- There are seven WHO approved vaccines across the world.
- The Pfizer vaccine shows 95% efficiency after the second dose.
- The vaccine is recommended for people aged 12 and above.
With lockdowns failing to subside the raging COVID-19 pandemic, vaccines seem to be our only antidote against the deadly virus. Effectiveness of the jabs can be contended, but then the world does not have many options on the table to experiment with: either we lockdown ourselves into our homes, or we vaccinate ourselves.
How does a human body get infected?
When germs – things like bacteria or viruses – attack the human body, they multiply inside it. This invasion of germs, called an infection, is what causes the illness. The immune system uses various tools to fight infection. Blood contains red blood cells, for carrying oxygen to tissues and organs, and white or immune cells, for fighting infection. In some severe cases of infections, you may need external help as well – in form of medicines, injections and hospital care.
What is a vaccine?
A vaccine is a biological formulation that provides artificially acquired immunity to a particular infectious disease. A vaccine usually contains an agent that is a part of or resembles a disease-causing microorganism. The vaccine is made from the weakened or neutralised forms of that micro-organism, its toxins, or one of its surface proteins. These weakened microbes are called as antigens. In short, a vaccine trains the human body’s immune system in a way so that it can fight a disease it has not come into contact with before.

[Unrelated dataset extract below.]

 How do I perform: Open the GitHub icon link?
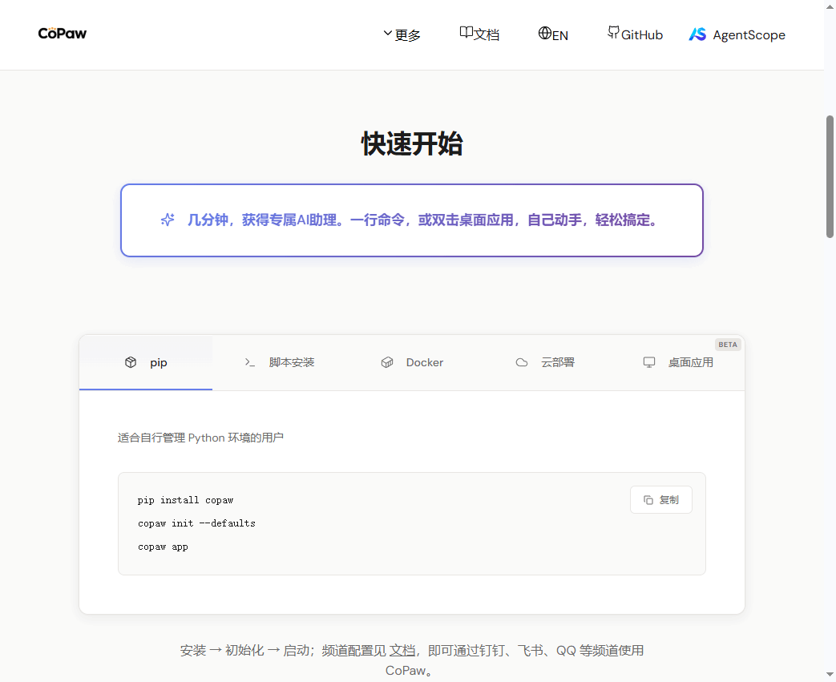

How does a vaccine work? How effective is Pfizer vaccine?
How does a vaccine work?
A vaccine does not cause illness – at least in most of the cases. But what it does is cause the immune system to produce T-lymphocytes (carried in the body by white blood cells) and antibodies. Sometimes, post the vaccination, the imitation infection can cause minor symptoms of the original infection, such as fever. Such minor symptoms are normal and should be expected as the body builds immunity. Once the imitation infection fades, the human body is left with a supply of “memory” T-lymphocytes, as well as B-lymphocytes that will remember how to fight that disease in the future.

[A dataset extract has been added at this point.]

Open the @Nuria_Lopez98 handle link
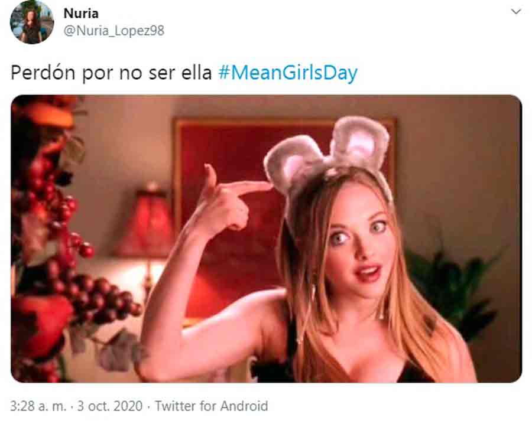This screenshot has width=532, height=427. point(114,31)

How many COVID-19 vaccines have been developed so far?
Since the onset of the global pandemic in March 2020, medical firms and researchers across the globe swung into action and raced against the clock to develop a vaccine. Within a year, multiple vaccines had been formulated. As on date, the World Health Organisation has approved seven COVID-19 vaccines. The approved vaccines include: mRNA-1273 by Moderna, BNT162b2 by Pfizer/BioNTech, Ad26.COV2.S by Johnson & Johnson, AZD1222 by Oxford/AstraZeneca, Covishield (Oxford/AstraZeneca combination) by Serum Institute of India, BBIBP-CorV (Vero Cells) by Sinopharm, and CoronaVac by Sinovac.
How effective is a Pfizer vaccine?
It is one of the most effective vaccines you could find in the market. This vaccine is approved in almost 100 countries across the world. Based on evidence from clinical trials in people 16 years and older, the Pfizer-BioNTech vaccine was 95% effective at preventing laboratory-confirmed infection with the virus that causes COVID-19 in people who received two doses and had no evidence of being previously infected. The vaccine is recommended for people aged 12 and above. However, in case you have had a severe allergic reaction (anaphylaxis) or an immediate allergic reaction (even if it was not severe), to any ingredient present in an mRNA COVID-19 vaccine (such as polyethylene glycol), you should not get either of the mRNA COVID-19 vaccines, according to US Center for Disease Control (CDC).
Vaccines are clinically approved after months of rigorous testing. For the greater good of humanity, everyone should get vaccinated against this fast spreading COVID-19 virus.